Reputation: 309
class test:
def __init__(self, val):
self.val = val
self.val.lower()
Why doesn't lower() operate on the contents of val in this code?
Upvotes: 4
Views: 169
Reputation: 137290
It is because strings are immutable. You cannot change them in-place.
Thus, you must overwrite the value of the variable like that:
self.val = self.val.lower()
Note: Unless, of course, your self.val
is not a string, but rather some mutable object that is changed in-place after calling lower()

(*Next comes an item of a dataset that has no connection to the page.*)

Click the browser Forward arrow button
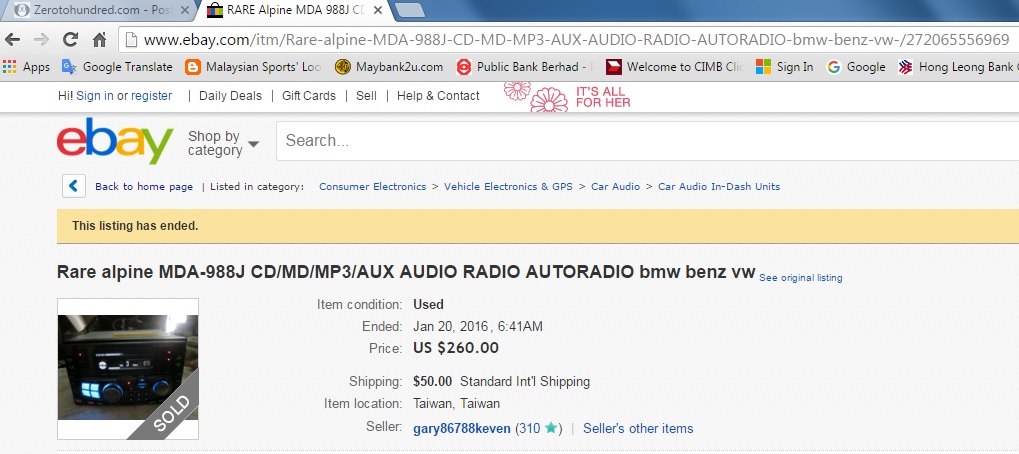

method. But this is not the case (you can make it the case if you have created the class of self.val
, though).
Example of mutable object with lower()
method changing it in-place:
>>> class LowerableList(list):
def lower(self):
for i, item in enumerate(self):
self[i] = item.lower()
>>> a = LowerableList(['A', 'a', 'X', 'D'])
>>> a
['A', 'a', 'X', 'D']
>>> a.lower()
>>> a
['a', 'a', 'x', 'd']
Does it help?
Upvotes: 2
Reputation: 1031
In Python there are 2 types of function that leads to this kind of confusion. For example to sort a list you could do:
>>> a.sort()
or
>>> a = sorted(a)
first one sorts in "a", but second sorts "a" and returns new sorted list.
Upvotes: 0
Reputation: 399703
The documentation states it pretty clearly:
Return a copy of the string with all the cased characters [4] converted to lowercase.
Upvotes: 5
Reputation: 500157
You probably mean:
self.val = self.val.lower()
Or, more concisely:
class test:
def __init__(self, val):
self.val = val.lower()
To elaborate, lower()
doesn't modify the string in place (it can't, since strings are immutable). Instead, it returns a copy of the string, appropriately modified.